I use the Castleford T-Handle for estates and the British Butner for all light stuff. I really don't like a cake in my pipes to begin with so I seldom need a reamer for those I currently own. A wadded up paper towel after every bowl smoked keeps the cake at bay.


----------



## Nicolas J. Pug (Apr 21, 2009)

I bought a Senior early on, and I like it for a heavily caked pipe. Its three cutting edges keep it straight and centered in the bowl, though it doesn't quite cut all the way to the bottom.

More recently, I started maintaining my cakes using (this is going to sound weird) a half inch diameter ball-end die grinding tool that I pilferred from work. I gently clean and smooth the cake every few bowls, turning the tool by hand. It works better for me than sandpaper on a dowel, and gets all the way to the bottom.

If anyone wants to try this, be forewarned, these tools are made with copious amounts of cutting fluid (i.e. motor oil). Clean it thoroughly with alcohol before use.


----------



## beefytee (Apr 16, 2009)

I'm actually looking for an all in 1 reamer tamper aerator WITH a picket knife. 

I thought this would be easy to find.
Not so much though.


----------



## paracite (Jan 8, 2010)

beefytee said:


> I'm actually looking for an all in 1 reamer tamper aerator WITH a picket knife.
> 
> I thought this would be easy to find.
> Not so much though.


There are a few cheap pipe tampers on dealextreme.com I got two different ones. One of them is similar to the Czech, but classier and I like a lot better. And the other one is similar to the ones that are pipe shaped with a knife, aerator, and tamp.


----------



## RJpuffs (Jan 27, 2008)

beefytee said:


> I'm actually looking for an all in 1 reamer tamper aerator WITH a picket knife.
> 
> I thought this would be easy to find.

#### [TASKS TO CARRY OUT]
1) How would you condense the paragraph in the pipe-reamer thread that begins "More recently, I started maintaining my cakes" into a short list that keeps its main facts?
2) Could you resume the pipe-reamer thread, picking up right after its last line?

#### [SOURCE EXCERPT]
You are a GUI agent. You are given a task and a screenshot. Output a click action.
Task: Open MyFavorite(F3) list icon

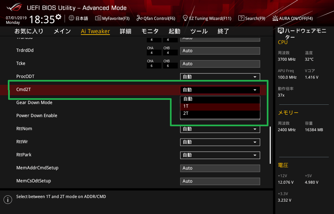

#### [EXPECTED RESULTS]
1)
- The writer now maintains pipe cakes with a half-inch diameter ball-end die grinding tool taken from work.
- Every few bowls, the tool is turned by hand to gently clean and smooth the cake.
- For the writer, it works better than sandpaper on a dowel and reaches all the way to the bottom.

2)
> Not so much though.


Keep in mind that a tamper/pokeythingie is just that. I believe the "knife" on the all-in-one tools is for cutting baccy off plugs/kakes.

Reaming should be done with a SHARP tool suited to the task, there are a few out there, my choice is the Senior Reamer. One could poke at the cake with a blunt pencil or a sandpaper wrapped dowel rod, but watching a carefully cultivated cake collapse into a pile of gritty carbon dust is a boo-hoo moment that no piper should experience.


----------



## beefytee (Apr 16, 2009)

RJpuffs said:


> Keep in mind that a tamper/pokeythingie is just that. I believe the "knife" on the all-in-one tools is for cutting baccy off plugs/kakes.
> 
> Reaming should be done with a SHARP tool suited to the task, there are a few out there, my choice is the Senior Reamer. One could poke at the cake with a blunt pencil or a sandpaper wrapped dowel rod, but watching a carefully cultivated cake collapse into a pile of gritty carbon dust is a boo-hoo moment that no piper should experience.


for reamers I'm looking at the one at the top of the pipe reamers page at vegas smokes.

and I'll just find something around the house to tamp with.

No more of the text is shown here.